Please pull out each line from the entries below that contains the word "This".

┌─ RECORD EXCERPTS

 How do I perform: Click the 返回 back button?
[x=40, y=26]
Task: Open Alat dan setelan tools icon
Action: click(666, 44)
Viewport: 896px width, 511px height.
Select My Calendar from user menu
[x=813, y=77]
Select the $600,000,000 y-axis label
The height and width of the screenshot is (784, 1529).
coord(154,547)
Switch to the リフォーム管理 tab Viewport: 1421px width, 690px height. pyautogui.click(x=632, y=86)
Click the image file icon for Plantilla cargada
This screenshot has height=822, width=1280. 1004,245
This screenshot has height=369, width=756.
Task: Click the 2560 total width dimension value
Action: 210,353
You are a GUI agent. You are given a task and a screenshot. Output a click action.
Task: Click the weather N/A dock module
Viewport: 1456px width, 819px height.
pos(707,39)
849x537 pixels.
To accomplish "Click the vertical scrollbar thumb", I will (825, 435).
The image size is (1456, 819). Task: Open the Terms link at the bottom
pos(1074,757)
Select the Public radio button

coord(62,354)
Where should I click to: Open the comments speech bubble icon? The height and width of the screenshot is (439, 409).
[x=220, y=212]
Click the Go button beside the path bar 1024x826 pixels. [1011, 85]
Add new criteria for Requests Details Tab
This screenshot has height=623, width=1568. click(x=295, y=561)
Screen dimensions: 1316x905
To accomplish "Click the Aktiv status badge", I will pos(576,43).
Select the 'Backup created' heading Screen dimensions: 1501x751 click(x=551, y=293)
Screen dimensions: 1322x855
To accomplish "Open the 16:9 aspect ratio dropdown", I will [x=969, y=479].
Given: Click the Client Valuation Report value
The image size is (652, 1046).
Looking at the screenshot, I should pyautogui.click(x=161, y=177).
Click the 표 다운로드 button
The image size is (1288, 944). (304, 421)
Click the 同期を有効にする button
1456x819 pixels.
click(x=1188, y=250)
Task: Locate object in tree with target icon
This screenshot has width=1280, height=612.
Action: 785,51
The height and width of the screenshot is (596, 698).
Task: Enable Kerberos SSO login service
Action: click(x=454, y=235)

└─

* **COMPLETED TASK**
This screenshot has height=822, width=1280. 1004,245
This screenshot has height=369, width=756.
This screenshot has height=623, width=1568. click(x=295, y=561)
This screenshot has width=1280, height=612.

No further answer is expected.